Yugoslavia!YUGOSLAVIA: Tajci – Hajde Da Ludujemo (1990)
Representing the participant diaspora, because there are research limits. Like Bardo, Tajci went in to bat for the hosts only to finish seventh. Europe, you just weren’t ready for the Croatian Wendy James.


  1. George White

    May 5, 2014 at 1:23 pm

    Sheeba or as “mam refers to them, Marion the circus ringmistress, Maxi and the other one dressed in Star Trek floozy outfits”.

  2. George White

    May 5, 2014 at 1:34 pm

    Are you fans of Dustin the Turkey? I once chatted to him when I was 11 on his show via phone, trying to tell him that the reason they couldn’t see a pirate television broadcasting duck named Martin on the tv behind them was whenever they turned their head away from him, he appeared on the telly, but when they looked at it, he was gone .

  3. ATV

    May 5, 2014 at 1:54 pm

    Sheeba had a member called Maxi, who before this represented Ireland on her tod in 1973 singing “Do I Dream?”

    She was also the member of another trio named.. Maxi, Dick and Twink.

    Not to be confused with gay porn, oh no.

  4. George White

    May 5, 2014 at 5:22 pm

    Although Sheeha IMO are dressed more like Ming the Merciless’ handmaidens, eg Suzanne Danielle and after the clothesswap Dale.

  5. Liam

    May 8, 2014 at 1:40 pm

    I’m guessing choosing Jahn Tiegen for Norway would have been too predictable?
    Likewise Fredi and Friends for Finland?

  6. George White

    May 8, 2014 at 9:13 pm

    Or good old Red with When for the OIRE

  7. George White

    May 8, 2014 at 9:15 pm

    Is one of Anna Vissi’s backing singers Nadim Sawalha?

  8. borgduck

    May 31, 2014 at 5:48 pm

    I’ve been glued to a couple of these half the afternoon!
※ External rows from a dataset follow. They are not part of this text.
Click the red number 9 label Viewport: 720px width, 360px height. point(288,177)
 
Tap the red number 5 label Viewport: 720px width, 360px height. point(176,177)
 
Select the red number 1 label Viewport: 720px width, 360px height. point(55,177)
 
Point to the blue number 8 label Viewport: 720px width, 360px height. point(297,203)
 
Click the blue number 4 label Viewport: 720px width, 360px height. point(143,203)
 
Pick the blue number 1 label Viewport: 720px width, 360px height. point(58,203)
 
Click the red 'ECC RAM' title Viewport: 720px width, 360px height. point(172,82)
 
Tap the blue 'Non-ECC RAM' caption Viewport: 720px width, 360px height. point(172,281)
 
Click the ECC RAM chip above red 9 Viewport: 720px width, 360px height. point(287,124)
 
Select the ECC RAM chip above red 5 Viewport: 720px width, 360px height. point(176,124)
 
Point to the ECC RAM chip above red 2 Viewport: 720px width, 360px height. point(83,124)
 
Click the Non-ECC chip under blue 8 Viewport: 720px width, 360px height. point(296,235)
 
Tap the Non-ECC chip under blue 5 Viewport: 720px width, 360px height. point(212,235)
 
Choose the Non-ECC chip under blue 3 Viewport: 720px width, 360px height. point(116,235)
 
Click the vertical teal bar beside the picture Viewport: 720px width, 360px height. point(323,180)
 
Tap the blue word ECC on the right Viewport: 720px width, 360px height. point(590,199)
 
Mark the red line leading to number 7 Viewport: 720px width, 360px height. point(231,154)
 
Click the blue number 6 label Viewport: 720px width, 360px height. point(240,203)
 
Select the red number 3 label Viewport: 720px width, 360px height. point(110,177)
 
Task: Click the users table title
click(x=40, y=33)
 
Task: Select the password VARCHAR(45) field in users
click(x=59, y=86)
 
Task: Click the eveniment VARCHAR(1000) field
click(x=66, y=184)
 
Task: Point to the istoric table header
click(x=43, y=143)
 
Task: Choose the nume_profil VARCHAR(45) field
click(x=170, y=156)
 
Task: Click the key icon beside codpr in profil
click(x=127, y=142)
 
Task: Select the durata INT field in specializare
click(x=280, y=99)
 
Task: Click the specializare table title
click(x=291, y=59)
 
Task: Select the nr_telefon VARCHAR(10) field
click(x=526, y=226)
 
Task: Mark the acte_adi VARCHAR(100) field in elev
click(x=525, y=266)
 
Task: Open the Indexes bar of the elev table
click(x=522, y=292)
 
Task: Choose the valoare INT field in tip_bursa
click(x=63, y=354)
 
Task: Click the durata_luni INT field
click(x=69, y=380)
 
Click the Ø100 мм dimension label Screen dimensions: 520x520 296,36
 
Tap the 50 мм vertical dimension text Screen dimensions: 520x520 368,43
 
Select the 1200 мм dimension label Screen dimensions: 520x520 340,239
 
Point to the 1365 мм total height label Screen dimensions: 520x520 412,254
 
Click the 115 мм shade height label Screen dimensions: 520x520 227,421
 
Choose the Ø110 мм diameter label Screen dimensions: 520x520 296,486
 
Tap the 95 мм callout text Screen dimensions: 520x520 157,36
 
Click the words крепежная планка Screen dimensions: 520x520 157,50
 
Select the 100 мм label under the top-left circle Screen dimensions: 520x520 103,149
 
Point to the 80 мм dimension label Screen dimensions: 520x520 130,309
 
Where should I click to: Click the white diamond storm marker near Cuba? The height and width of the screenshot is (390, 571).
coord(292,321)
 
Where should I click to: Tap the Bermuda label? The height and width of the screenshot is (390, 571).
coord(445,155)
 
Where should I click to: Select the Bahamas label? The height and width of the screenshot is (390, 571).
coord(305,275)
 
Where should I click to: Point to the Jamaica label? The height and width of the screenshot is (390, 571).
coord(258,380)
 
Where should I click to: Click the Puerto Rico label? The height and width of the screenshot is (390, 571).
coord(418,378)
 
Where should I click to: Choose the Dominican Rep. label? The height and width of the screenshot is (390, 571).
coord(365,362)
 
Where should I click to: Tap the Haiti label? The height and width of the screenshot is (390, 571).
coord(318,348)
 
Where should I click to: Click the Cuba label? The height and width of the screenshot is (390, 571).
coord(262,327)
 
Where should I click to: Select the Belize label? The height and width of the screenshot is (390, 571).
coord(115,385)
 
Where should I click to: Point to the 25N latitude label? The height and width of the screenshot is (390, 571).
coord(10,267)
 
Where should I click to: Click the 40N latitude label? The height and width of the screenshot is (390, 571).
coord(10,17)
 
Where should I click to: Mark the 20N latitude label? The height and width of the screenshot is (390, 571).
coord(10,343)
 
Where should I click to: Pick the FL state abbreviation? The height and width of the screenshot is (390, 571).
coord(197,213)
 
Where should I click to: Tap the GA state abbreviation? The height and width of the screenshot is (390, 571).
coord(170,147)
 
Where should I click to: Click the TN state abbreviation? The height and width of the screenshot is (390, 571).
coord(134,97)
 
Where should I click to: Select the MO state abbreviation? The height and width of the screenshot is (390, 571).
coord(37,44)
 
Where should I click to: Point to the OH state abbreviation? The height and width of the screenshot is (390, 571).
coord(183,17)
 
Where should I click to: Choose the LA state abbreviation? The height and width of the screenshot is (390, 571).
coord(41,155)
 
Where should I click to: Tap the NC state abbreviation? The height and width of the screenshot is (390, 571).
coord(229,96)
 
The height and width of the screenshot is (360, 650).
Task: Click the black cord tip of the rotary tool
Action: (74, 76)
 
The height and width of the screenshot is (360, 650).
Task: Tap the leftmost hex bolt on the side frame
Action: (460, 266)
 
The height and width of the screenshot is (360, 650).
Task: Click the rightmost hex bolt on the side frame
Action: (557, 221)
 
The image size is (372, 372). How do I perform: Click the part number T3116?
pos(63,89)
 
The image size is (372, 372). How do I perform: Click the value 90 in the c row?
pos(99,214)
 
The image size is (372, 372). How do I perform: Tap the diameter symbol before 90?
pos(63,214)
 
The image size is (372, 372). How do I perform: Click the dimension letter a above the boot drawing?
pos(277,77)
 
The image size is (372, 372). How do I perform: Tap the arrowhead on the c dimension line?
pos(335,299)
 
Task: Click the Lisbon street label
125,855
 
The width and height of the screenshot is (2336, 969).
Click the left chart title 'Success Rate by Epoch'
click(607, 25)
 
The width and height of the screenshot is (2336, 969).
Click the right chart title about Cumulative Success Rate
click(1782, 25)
I’m literally embarrassed. Cast your eyes & ears away! The Sirens!

  9. Martin

    June 24, 2014 at 3:25 pm

    The one I remember most is Gitte Haenning: who sang the 1973 (I think) entry for Germany, ‘Junger Tag (English: Hello Today)’

  10. Redhairkid

    June 27, 2014 at 2:30 pm

    I absolutely LOVE Tomas Ledin! My celebrity crush for the past 34 years.

  11. George White

    July 26, 2014 at 10:44 am

    Twink, Maxi’s partner is an annoying Irish comedienne/singer/presenter, who has become known for being drunk on the Late Late Show. She was in Taffin, but maybe I shouldn’t be living here.

  12. Hellwyck

    August 24, 2014 at 3:58 pm

    Lordi, anyone?

  13. Glenn A

    October 12, 2014 at 6:11 pm

    Sad news about Lynsey de Paul, whose 1977 entry was one of the best ever and I still remember Ronnie Hazelhurst conducting the orchestra in a bowler hat. Indeed Lynsey is one of the most TV Cream of pop stars, entering the Eurovision at the height of its popularity, scoring a big hit with the theme tune to No Honestly, making a record with Ed Stewart, and appearing on everything from The Two Ronnies to New Faces.

  14. George White

    February 14, 2015 at 7:10 pm

    Where’s Netherlands 1974 contestants Mouth (I can’t believe it’s not Roy Wood) and MacNeal…

  15. redhairkid

    September 27, 2019 at 1:47 am

    Tomas Ledin was not strictly an Abba protege as he had his own career, starting in 1972, which continues to this day. His latest incarnation is as a bluegrass singer.